■ EXERCISE REQUIREMENTS
Word for word, copy the line containing "Given: Expand Additional Services plus sign" and each line after it in the records below, ending with the last line.

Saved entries

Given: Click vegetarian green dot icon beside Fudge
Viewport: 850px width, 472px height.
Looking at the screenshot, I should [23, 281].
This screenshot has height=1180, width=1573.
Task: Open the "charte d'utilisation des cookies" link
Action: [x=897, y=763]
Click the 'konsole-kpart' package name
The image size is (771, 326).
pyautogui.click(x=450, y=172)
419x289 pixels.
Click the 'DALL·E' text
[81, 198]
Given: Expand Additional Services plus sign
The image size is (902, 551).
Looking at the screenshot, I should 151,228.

■ TASK RESULT
Given: Expand Additional Services plus sign
The image size is (902, 551).
Looking at the screenshot, I should 151,228.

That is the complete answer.